12. Even on merit the contention carries no force because there is no ambiguity in the notice and the plaintiff clearly communicated to defendant No. 1 her intention that the tenancy will stand terminated on the expiry of 30 days if he treated himself to be the tenant of the kothari 'N'. Learned counsel for the revisionists relies on the case of Pattan Din v. Sardar Karan Singh (1967 All LJ 395) to show that if there was no tenancy at the time of giving the notice in the contemplation of the person giving the notice then it would not be a notice terminating the tenancy. There can be no controversy about this principle because that was a case in which the plaintiff was not at all inclined to treat the defendant as a tenant. He had given a notice treating him as a licencee. In the plaint also the defendant was treated as a licencee and damages for use and occupation were claimed from him. As against it in the notice Ex. 2 where at one place the plaintiff gave out that defendant No. 1 had entered into wrongful possession of the Kothari 'N' she also made it clear that in case he regarded himself as a tenant of the same he should treat his tenancy to be terminated on the expiry of 30 days from the date of receipt of the notice. In this connection reference may be made to certain cases laying down that such a notice will be valid. In Harihar Banerji v. Ramshashi Roy (AIR 1918 PC 102) the observation is :--
"The principles governing the construction of a notice to quit laid down by English cases are equally applicable to cases arising in India and they establish that notices to quit, though not strictly accurate or consistent in the statements embodied in them, may still be good and effective in law; the test of their sufficiency is not what they would mean to a stranger ignorant of all the facts and circumstances touching the holding to which they purport to refer, but what they would mean to tenants presumably conversant with all those facts and circumstances; and further, they are to be construed not with a desire to find fault in them which would render them defective but to be construed ut res magis valeat quam pereat doe."

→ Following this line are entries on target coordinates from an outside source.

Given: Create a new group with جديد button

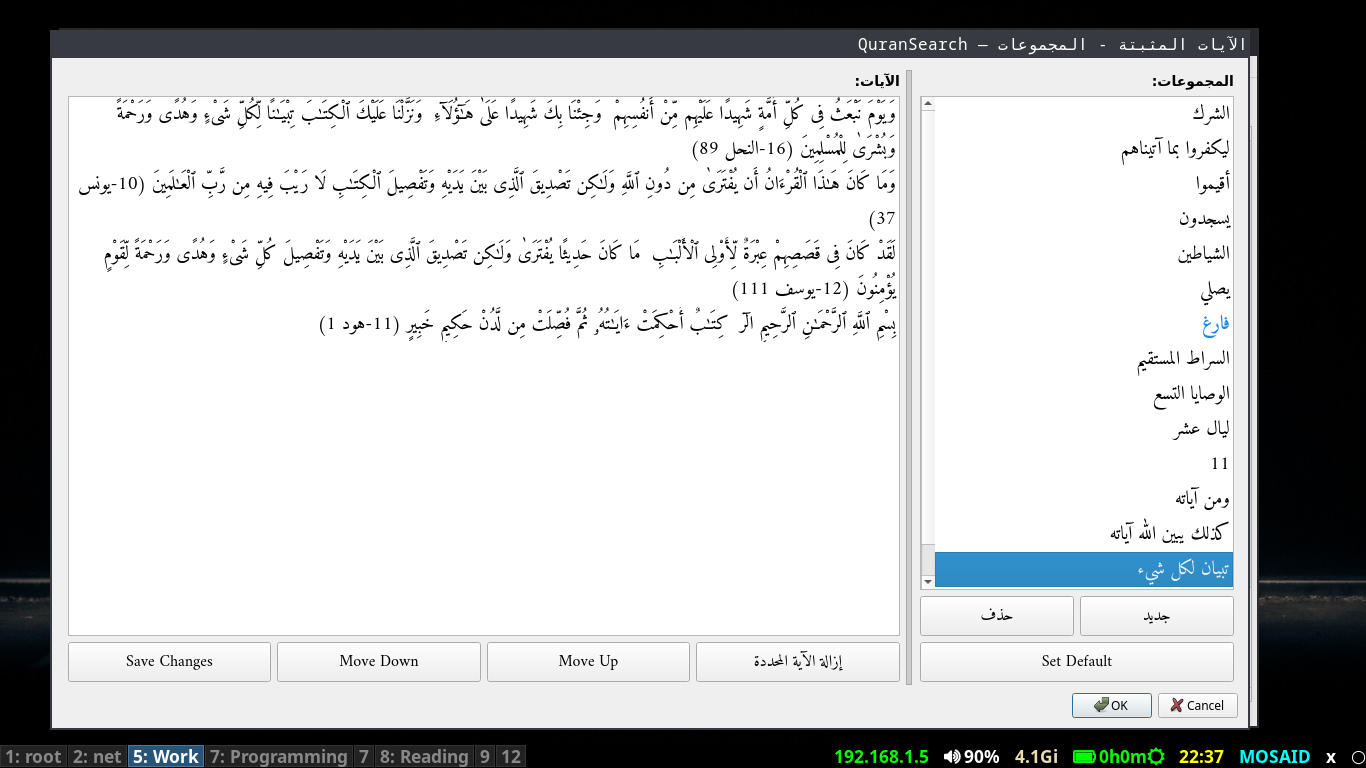Looking at the screenshot, I should point(1156,616).
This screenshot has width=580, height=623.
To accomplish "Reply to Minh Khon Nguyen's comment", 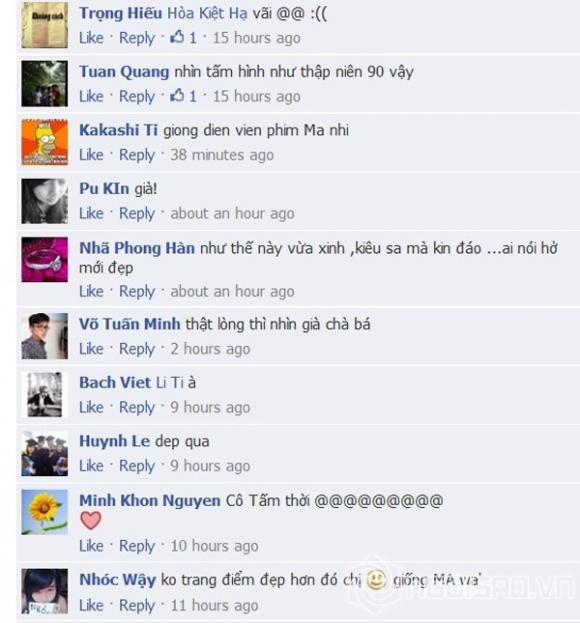I will tap(137, 546).
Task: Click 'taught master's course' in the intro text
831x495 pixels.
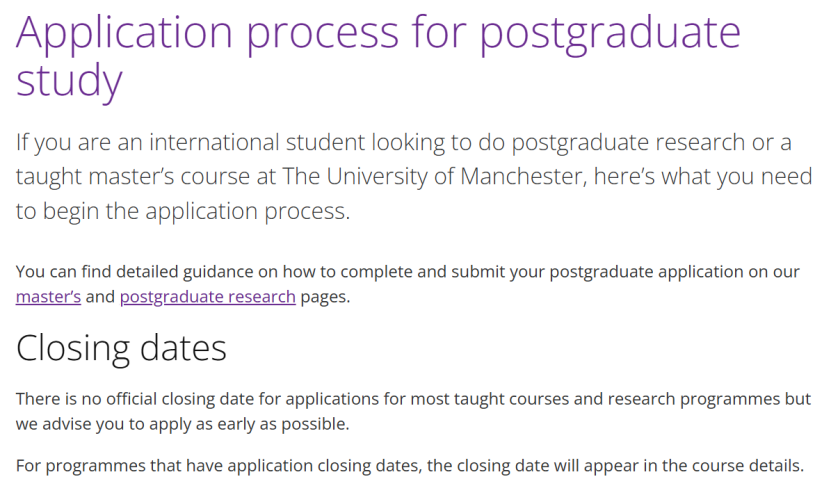Action: coord(132,176)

13. In Mushtaq Husain v. Moham-mad Saddiq (1967 All LJ 764) a Division Bench of this Court observed :--
"The requirement that & notice terminating a tenancy must not be vague but must be clear and unambiguous is for the benefit of the understanding of the receiver of the notice and not the giver of the notice."
There can be no manner of doubt that in the instant case defendant No. 1 knew the correct position. According to him the Kothari 'N' was in his tenancy and forcible possesion was not taken thereon. Therefore, he had no reason to construe the notice in any other manner except for terminating his tenancy.
14. A similar position arose in the case of Secy, of State v. Madhu Sudan, (AIR 1933 Cal 260) in which notice proceeded on the footing that the defendants were trespassers and not lessees or licensees. A Division Bench of that Court relying on the case of Harihar Banerje v. Ram Shasi Roy (AIR 1918 PC 102) (supra) held that the giver of a notice is not bound to admit the person to whom it is given as a tenant; a notice is good notwithstanding that the addressee is described therein as a trespasser if the latter knows his position.
15. Again in Nagendranath v. Jo-tish Chandra (AIR 1952 Cal 221) this question came up for consideration and it was observed that the essential requisite is whether the person intended to be bound by the notice was asked to vacate the premises in question on the expiry of 30 days. Unquestionably in the instant case defendant No. 1 was informed that if he treated himself as a tenant of the Kothrl 'N' he should regard his tenancy as terminated on the expiry of 30 days, which allegation was ultimately found to be true.
16. In Mangilal v. Sugan Chand (AIR 1965 SC 101) a notice was given simply saying 'Pay arrears of rent within one month, failing which suit for ejectment will be filed'. It was held to be a valid notice under Section 106 of the T. P. Act.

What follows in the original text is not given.